_PASSAGE PROVIDED:_
::::::::
Trust, But Verify


CompCert is an optimizing C compiler whose output provably has the same semantics as its input, at least when the input programs are conforming. Of course this high-level view sweeps a huge number of details under the rug. If we want to gain confidence in CompCert’s correctness we’ll need to either dig into these details — making sure, for example, that the formalizations of x86 and of C are done right — or else we’ll need a different plan.

One kind of alternate plan is differential testing, where we supply both CompCert and one or more other compilers with conforming C programs and check that the resulting executables all have the same behavior. For the Csmith paper we spent quite a bit of time testing CompCert in just this way. We found some problems in it along the way, but were unable to find code generation bugs in the latest version of CompCert at the time that we finalized the paper.

Recently I returned to CompCert testing and wanted to share a few observations about that. The reference compilers were recent development versions of Clang and GCC, targeting x86, with optimizations disabled. One reason that I wanted to get back to CompCert is that its recent versions contain a function inliner. This is a pretty important optimization and it is one that Xavier once told me would be very difficult to handle in CompCert because it changes the shape of the program in a significant way. So this seemed worth testing. Also, CompCert now has a better register allocator, it supports 64-bit integers, and has a few other new features.

I ran 1,000,000 randomly-generated test cases through CompCert 2.0 without asking it to do any inlining. This turned up no problems in CompCert, but — somewhat surprisingly — triggered a GCC wrong-code bug just once out of the million test cases. This bug was rapidly fixed. A few weeks later, I ran another 1,000,000 test cases through CompCert 2.1, this time asking it to do a lot of inlining. This time, no bugs were found in GCC, Clang, or CompCert.

Given that all three of these compilers are capable of translating a million randomly generated programs without a detectable miscompilation, one might ask: Why CompCert? The main answer is that it generates better code than gcc -O0 or clang -O0. If we want better code out of the other compilers we can turn on their optimizers, but at that point they would fail to be capable of translating 1,000,000 random programs without miscompiling a few times. Of course we don’t care about random programs. The real questions are (1) how can we be sure that compiler bugs aren’t going to bite the programs that we care about and (2) when developing safety critical software, how can we make an argument that the compiler has not introduced any flaws? One answer is translation validation where we use an external tool to ensure that the compiler has respected the meaning of the input code. But this is quite difficult to do in the presence of optimizations.
::::::::
_MATERIAL PROVIDED:_
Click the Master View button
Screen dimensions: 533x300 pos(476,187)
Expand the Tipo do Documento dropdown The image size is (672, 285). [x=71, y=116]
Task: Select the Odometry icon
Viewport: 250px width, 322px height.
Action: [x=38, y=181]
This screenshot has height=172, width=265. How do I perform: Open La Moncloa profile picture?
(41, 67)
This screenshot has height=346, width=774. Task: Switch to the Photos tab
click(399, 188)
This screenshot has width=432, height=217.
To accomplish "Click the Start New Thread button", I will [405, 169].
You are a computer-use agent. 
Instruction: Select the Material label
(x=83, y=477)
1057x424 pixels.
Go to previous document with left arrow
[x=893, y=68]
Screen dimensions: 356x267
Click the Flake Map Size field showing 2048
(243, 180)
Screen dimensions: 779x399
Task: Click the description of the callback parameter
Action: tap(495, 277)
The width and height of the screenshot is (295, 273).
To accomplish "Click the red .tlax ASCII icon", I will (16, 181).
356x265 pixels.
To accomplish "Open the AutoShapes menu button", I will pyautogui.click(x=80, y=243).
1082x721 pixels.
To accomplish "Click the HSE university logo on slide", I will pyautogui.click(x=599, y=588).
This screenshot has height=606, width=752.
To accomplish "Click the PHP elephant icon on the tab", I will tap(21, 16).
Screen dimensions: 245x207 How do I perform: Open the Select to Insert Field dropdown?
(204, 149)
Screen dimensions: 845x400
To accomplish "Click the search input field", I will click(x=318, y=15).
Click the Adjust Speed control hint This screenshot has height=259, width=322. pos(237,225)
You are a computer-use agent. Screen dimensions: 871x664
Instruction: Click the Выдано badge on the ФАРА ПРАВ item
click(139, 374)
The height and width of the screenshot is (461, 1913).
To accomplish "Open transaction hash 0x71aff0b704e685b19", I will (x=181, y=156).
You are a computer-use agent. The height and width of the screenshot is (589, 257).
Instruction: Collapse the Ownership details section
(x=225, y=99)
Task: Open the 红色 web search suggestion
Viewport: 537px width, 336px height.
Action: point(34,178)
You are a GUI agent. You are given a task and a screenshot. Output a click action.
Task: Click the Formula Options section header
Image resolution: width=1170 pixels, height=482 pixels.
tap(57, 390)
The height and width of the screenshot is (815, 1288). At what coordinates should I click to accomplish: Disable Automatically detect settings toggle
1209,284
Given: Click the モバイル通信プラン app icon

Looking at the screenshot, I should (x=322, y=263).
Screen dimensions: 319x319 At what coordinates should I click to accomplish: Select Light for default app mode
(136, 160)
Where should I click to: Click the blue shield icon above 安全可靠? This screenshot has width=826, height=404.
::::::::
_ACTIVITY 1:_
According to the passage on CompCert testing, what new optimization in recent CompCert versions made the author want to test it again?
_ACTIVITY 2:_
Extend the passage on CompCert testing, picking up right after its last sentence.

_RESPONSE BOX 1:_
A function inliner.

_RESPONSE BOX 2:_
The point I wanted to make in this post is simply that while proofs are great, if the subject of the proof is a piece of code that has to accomplish a real-world task, we can sure breathe a lot easier if we have an independent means of validating that the code works as advertised. In this case, we do and it does.


2 responses to “Trust, But Verify”

  1. Thanks for all the testing, John. Csmith has many uses for CompCert, ranging from validating the formal C semantics to finding missing cases and “assertion failed” in the compiler.

    Regarding inlining in CompCert, it took some work because surgery on control-flow graphs is painful to formalize. But it’s a robust transformation, in the sense that there are few special cases and the general semantic invariant, once written down properly, shows correctness “once and for all”.

    The part of CompCert 2.0/2.1 that was really painful is the support for “long long” integer types, because these types add a whole lot of new cases everywhere, from the formal semantics of CompCert C down to the register allocator (which now has to deal with pairs of 32-bit registers) and the calling conventions. Csmith found a bunch of nasty missing cases where the back-end would just stop on an internal error. This was a great help for me.